Astrologie (du grec astron — astre —, et logos — science). On comprit longtemps sous cette dénomination l’étude des astres à tous les points de vue. Puis le mot « astronomie » (de nomos — loi), s’appliquant à cette étude au point de vue strictement scientifique, le mot « astrologie » fut réservé à celle des influences astrales sur les êtres et les choses de notre terre.

Elle comprend deux parties : l’astrologie naturelle et l’astrologie judiciaire.

L’astrologie naturelle se subdivise en astrologie météorologique et astrologie médicale.

La première traite de l’influence des astres sur les phénomènes physiques et les intempéries, les semailles, plantations, coupes de bois, etc. Il s’agit ici surtout de l’influence de la lune. Elle est niée par la science officielle, mais cette négation est peut-être trop catégorique.

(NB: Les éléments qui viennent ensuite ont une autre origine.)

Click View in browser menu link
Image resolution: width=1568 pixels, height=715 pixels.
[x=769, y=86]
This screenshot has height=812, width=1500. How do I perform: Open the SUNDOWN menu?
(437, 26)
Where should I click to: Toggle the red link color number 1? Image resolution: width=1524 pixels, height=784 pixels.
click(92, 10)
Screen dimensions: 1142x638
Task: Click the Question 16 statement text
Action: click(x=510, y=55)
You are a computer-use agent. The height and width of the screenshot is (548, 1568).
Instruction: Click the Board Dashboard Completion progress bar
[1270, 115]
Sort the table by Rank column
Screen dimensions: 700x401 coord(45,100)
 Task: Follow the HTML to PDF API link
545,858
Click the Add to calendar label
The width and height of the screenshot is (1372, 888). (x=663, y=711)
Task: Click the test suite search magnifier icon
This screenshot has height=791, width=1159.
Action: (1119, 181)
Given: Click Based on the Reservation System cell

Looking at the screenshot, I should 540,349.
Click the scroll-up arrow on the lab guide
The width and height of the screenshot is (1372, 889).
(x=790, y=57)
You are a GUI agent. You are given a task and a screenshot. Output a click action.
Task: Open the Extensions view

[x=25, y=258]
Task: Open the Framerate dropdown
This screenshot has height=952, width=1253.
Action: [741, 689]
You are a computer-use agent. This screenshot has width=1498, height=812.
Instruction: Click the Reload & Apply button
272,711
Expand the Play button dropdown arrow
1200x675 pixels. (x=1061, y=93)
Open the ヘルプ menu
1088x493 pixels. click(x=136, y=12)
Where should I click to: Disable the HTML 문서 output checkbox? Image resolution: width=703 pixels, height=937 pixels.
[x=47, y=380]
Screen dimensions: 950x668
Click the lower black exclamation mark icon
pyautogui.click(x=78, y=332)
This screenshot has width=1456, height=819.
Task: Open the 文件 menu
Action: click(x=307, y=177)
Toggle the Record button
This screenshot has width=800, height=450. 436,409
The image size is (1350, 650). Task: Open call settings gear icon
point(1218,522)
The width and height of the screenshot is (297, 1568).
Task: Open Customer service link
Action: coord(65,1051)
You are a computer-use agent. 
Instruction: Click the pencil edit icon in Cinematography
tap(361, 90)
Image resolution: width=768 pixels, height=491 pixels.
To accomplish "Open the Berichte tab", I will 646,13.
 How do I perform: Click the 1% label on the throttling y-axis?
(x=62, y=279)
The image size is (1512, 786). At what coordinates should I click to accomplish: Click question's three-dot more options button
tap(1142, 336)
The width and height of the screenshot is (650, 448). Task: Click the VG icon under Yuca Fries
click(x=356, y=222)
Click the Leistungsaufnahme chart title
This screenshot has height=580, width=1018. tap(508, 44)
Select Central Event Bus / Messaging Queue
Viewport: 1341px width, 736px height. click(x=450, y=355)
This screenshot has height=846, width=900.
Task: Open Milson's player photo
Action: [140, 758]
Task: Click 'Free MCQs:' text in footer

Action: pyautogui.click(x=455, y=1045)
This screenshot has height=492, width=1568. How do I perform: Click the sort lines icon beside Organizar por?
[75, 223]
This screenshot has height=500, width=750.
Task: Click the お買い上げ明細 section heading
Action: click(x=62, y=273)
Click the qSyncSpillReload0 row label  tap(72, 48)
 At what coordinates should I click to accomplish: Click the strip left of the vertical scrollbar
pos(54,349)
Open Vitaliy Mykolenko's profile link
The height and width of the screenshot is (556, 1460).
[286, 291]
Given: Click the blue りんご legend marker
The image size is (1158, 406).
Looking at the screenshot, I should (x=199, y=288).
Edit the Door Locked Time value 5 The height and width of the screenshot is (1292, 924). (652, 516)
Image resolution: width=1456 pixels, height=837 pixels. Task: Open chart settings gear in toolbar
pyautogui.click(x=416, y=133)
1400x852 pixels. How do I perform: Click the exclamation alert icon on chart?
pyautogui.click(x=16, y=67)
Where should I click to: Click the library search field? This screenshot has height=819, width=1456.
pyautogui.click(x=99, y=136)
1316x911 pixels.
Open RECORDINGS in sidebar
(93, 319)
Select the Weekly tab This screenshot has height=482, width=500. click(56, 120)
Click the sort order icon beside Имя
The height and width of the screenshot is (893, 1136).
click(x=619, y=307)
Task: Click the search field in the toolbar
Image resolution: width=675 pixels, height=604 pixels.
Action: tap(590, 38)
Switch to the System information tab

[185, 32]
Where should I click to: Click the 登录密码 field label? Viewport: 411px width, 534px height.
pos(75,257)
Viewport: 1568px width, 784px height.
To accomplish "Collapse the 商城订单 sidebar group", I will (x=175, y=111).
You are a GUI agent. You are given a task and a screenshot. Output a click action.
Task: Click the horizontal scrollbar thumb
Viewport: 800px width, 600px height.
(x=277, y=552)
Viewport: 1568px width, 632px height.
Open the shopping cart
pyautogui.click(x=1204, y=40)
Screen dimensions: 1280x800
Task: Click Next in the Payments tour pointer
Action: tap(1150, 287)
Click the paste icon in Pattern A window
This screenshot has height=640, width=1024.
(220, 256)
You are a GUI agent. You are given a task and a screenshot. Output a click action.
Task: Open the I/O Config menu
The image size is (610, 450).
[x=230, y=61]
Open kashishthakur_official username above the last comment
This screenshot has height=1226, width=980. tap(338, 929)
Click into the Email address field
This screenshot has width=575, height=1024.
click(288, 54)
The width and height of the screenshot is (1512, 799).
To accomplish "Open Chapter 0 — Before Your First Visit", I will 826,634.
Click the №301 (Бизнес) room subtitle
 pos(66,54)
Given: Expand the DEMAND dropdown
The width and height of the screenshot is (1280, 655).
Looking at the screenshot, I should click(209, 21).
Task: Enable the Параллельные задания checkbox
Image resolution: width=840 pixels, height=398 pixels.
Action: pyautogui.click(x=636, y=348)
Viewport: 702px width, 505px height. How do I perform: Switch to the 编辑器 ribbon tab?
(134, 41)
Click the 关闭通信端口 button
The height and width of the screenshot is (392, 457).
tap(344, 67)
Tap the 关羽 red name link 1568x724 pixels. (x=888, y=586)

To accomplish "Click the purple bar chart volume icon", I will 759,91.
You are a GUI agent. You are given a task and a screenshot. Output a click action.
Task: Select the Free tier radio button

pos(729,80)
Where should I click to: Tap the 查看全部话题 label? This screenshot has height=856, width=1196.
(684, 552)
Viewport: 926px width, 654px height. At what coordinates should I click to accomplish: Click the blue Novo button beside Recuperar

Nous ne connaissons pas, il est vrai, les lois suivant lesquelles s’exercerait cette influence. Ce n’est pas une raison pour la nier purement et simplement.

La seconde étudie l’influence des astres sur les maladies. Elle eut pour adeptes presque tous les médecins de l’antiquité (pour Hippocrate les influences prépondérantes étaient celles des trois constellations du Chien, des Pléiades et d’Acture, et pour Gallien c’était celle de la Lune), et ceux du Moyen Age et de la Renaissance, notamment Paracelse.

L’astrologie judiciaire, qui traite des influences astrales sur les destinées humaines, a beaucoup plus d’importance, car elle est encore en grand honneur aujourd’hui. Ces influences sont déterminées par la place du Soleil et des planètes, dans les douze signes du Zodiaque (division imaginaire du ciel en douze parties, auxquelles une constellation donne à chacune son nom). Ces douze signes sont : le Bélier, le Taureau, les Gémeaux, le Cancer, le Lion, la Vierge, les Balances, le Scorpion, le Sagittaire, le Capricorne, le Verseau et les Poissons. A l’équinoxe du printemps, le soleil entre dans le Bélier, puis passe dans le Taureau, et ainsi de suite. L’application la plus fréquente de l’astrologie est l’horoscope (de hora — heure — et scopein — examiner), qui consiste à prédire la destinée d’une personne par l’examen des astres au moment de sa naissance.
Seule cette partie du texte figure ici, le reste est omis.